◆第108回全国高校野球選手権大会第5日 ▽1回戦 鳴門渦潮2×―1八王子実践=延長10回タイブレーク=(9日・甲子園

 2年ぶり9度目出場の鳴門渦潮(徳島)が延長10回タイブレークの末、八王子実践(西東京)にサヨナラ勝ち。鳴門工時代の2008年以来、18年ぶりの白星を挙げた。

現校名になってからは17年、24年で初戦敗退を喫しており、鳴門渦潮としての“初勝利”となった。

 鉄腕のエース右腕・西村大輝(3年)が聖地でも本領を発揮した。徳島大会では5試合中4戦で完投勝利。決勝では7回の1イニングだけマウンドを譲ったが、44イニングを投げ、防御率1・64と安定。さらにDH制を使わず「3番・投手」で酷暑の中、グラウンドに立ち続けた。
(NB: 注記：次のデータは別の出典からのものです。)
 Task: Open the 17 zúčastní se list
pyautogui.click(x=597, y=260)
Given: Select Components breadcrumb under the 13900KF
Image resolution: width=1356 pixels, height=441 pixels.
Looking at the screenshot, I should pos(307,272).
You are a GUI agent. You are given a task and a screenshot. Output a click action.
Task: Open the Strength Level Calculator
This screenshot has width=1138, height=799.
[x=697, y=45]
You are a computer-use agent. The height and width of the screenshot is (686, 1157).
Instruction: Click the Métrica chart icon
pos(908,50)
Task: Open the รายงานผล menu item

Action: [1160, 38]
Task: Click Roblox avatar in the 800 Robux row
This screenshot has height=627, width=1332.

 初回の先頭打者にストレートで四球を与え2死二塁のピンチを招くも無失点で切り抜けると、サイドからのキレのある直球を軸に八王子実践打線を翻弄(ほんろう)した。8回まで散発3安打で三塁を踏ませずにゼロを並べた。

 打線は2回1死三塁から荒井健太郎(3年)の二邪飛で、三塁走者・西岡大誠(3年)がタッチアップで生還した。

 森恭仁監督(59)が「ロースコアに、限りなくゼロに近づけてほしい。完投? もちろん最後までエースとして立っとってほしい」と期待していた通りの力投だった。